(THE INPUT)
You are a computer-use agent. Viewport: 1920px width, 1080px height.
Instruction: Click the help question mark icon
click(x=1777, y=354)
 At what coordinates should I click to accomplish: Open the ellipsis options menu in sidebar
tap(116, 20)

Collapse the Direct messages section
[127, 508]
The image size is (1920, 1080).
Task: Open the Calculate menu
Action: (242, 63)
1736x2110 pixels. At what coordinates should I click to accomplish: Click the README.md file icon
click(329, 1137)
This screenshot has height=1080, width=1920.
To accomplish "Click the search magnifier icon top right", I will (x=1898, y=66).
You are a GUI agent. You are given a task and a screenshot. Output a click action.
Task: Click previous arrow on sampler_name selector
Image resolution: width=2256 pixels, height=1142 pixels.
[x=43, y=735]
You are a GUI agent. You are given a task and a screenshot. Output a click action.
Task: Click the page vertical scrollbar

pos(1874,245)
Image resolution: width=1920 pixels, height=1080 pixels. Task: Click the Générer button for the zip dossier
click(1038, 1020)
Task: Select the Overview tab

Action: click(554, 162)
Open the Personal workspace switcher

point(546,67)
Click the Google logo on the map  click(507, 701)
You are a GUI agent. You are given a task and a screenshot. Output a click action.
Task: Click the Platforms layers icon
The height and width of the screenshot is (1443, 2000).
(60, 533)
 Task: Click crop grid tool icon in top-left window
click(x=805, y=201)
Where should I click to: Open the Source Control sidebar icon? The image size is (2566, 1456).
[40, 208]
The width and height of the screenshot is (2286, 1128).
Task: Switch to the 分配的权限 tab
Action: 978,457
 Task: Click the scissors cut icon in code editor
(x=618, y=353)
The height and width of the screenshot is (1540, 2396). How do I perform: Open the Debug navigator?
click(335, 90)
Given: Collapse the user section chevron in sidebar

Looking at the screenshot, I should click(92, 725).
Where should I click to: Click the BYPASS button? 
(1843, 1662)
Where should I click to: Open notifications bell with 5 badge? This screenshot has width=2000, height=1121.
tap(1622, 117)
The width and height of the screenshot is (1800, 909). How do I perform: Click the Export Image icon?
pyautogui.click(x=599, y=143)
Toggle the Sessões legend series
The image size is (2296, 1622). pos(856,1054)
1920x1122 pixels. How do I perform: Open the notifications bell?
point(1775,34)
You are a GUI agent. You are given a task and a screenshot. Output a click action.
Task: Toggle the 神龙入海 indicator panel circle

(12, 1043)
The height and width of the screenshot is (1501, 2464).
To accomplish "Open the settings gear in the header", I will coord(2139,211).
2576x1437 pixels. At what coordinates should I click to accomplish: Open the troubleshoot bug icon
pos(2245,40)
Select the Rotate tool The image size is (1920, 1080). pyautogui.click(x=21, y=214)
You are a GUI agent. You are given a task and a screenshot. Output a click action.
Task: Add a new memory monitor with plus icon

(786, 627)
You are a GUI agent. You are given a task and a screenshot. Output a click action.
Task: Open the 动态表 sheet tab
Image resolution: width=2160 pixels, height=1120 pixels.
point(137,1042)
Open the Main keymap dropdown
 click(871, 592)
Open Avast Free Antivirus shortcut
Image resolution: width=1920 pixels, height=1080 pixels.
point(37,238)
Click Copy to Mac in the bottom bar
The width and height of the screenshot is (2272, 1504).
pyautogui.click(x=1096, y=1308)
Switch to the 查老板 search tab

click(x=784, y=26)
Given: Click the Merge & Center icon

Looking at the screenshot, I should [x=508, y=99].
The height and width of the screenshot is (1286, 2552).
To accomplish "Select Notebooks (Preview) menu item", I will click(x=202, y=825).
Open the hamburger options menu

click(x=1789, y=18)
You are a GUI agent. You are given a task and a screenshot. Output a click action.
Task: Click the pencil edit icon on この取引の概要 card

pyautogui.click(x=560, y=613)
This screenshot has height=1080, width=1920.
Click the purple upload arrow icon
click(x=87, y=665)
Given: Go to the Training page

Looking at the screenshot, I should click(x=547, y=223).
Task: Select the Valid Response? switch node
(End THE INPUT)
EXERCISE DIRECTIONS: Repeat exactly the lines from the one containing "Open the hamburger options menu" to the end of the records.

RESULT:
Open the hamburger options menu

click(x=1789, y=18)
You are a GUI agent. You are given a task and a screenshot. Output a click action.
Task: Click the pencil edit icon on この取引の概要 card

pyautogui.click(x=560, y=613)
This screenshot has height=1080, width=1920.
Click the purple upload arrow icon
click(x=87, y=665)
Given: Go to the Training page

Looking at the screenshot, I should click(x=547, y=223).
Task: Select the Valid Response? switch node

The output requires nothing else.